Extract to read ->

>> BEGIN

[Vision2020] Krugman: The Truth, Still Inconvenient

Joe Campbell philosopher.joe at gmail.com
Wed Apr 6 07:00:00 PDT 2011


There is a possibility of a catastrophe, right? Don't you think it would be
wise to take that into consideration? I guess the point of my last post was
you don't need to prove that human beings are the ONLY cause of rises in
CO2; and you don't need to prove that rises in CO2 WILL lead to a
catastrophe. It would be relevant if we had SOME impact and if there was
SOME chance of catastrophe, or if we could substantially lessen the chance
and make the world a better place for our children. I just don't see why we
have to be certain that there is going to be a catastrophe in order to take
action. Very few things in life are certain. We live by rules of
probabilities and those of us who act responsibly act to ensure there is no
catastrophe even if the odds are low.

On Tue, Apr 5, 2011 at 6:38 PM, Paul Rumelhart <godshatter at yahoo.com> wrote:

> On 04/04/2011 09:15 PM, Joe Campbell wrote:
>
>> That 3 & 4 are plants seems debatable. Less replace them with:
>>
>> 3'. Mankind has some influence and impact
>>
>> 4'. We'd be better off with less pollution and fewer CO2 emissions
>>
>> Does this make me a skeptic? Fine.
>>
>> The issue is what can/do we do?
>>
>>
> I would agree with 3, and most of 4 (I'm ambivalent towards CO2, until I'm
> convinced, but fully behind lowering pollution).
>
> What can we do is the essence of the problem, and is why I think global
> warming has such a foothold.  It's easy to blame the fatcat oil executives
> smoking their cigars and orchestrating the demise of civilization for their
> own twisted amusement.  Or to blame the idiot in the Hummer that
> aggressively sped past you.

>> END

Item position listing ->
>> BEGIN

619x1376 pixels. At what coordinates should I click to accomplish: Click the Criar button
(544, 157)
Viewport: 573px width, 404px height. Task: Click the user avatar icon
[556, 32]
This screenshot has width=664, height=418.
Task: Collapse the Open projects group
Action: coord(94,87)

>> END

Required actions ->
1 - Copy out the lines of the listing from the one containing "Viewport: 573px width, 404px" through the end of the listing, both ends included.
2 - Continue the global warming post from where it stops.
The listing has no connection to the post on global warming above it.

Results of the tasks ->
1 -
Viewport: 573px width, 404px height. Task: Click the user avatar icon
[556, 32]
This screenshot has width=664, height=418.
Task: Collapse the Open projects group
Action: coord(94,87)

2 -
>
> If it's just Mother Nature, then what can we do?  The only thing we can
> really do is keep our heads down, try not to anger the gods, and prepare
> ourselves as much as possible for disaster to strike.  And that's the key
> reason this topic strikes such a chord with me.  If the emphasis were on
> preparing for food shortages, evacuations, flooding, etc, I'd be OK with it.
>  It never hurts to prepare.  But that's not where the emphasis is.  It's on
> carbon credit swap schemes and other exotic financial systems.  Some of them
> brought to you by the same people that gave us Enron.
>
> Based on just that bit of knowledge, I'm skeptical that anyone other than
> some grassroots folks that are admirably trying to save the world from doom
> (like Ted) is really serious about this.  Where are the warehouses full of
> grain to hedge against climate changes that might cause short-term famine?
>  Where are they building seawalls or dikes in case the water comes up higher
> than it ever did before?  Where are the nuclear engineers starting to break
> ground to build new nuclear reactors?
>
> I think our focus is on the wrong thing, and that if it changed to
> preparedness instead of emissions reduction, we'd all be better off.  And
> you'd probably get more people on the bandwagon to boot.
>
> Paul
>
-------------- next part --------------
An HTML attachment was scrubbed...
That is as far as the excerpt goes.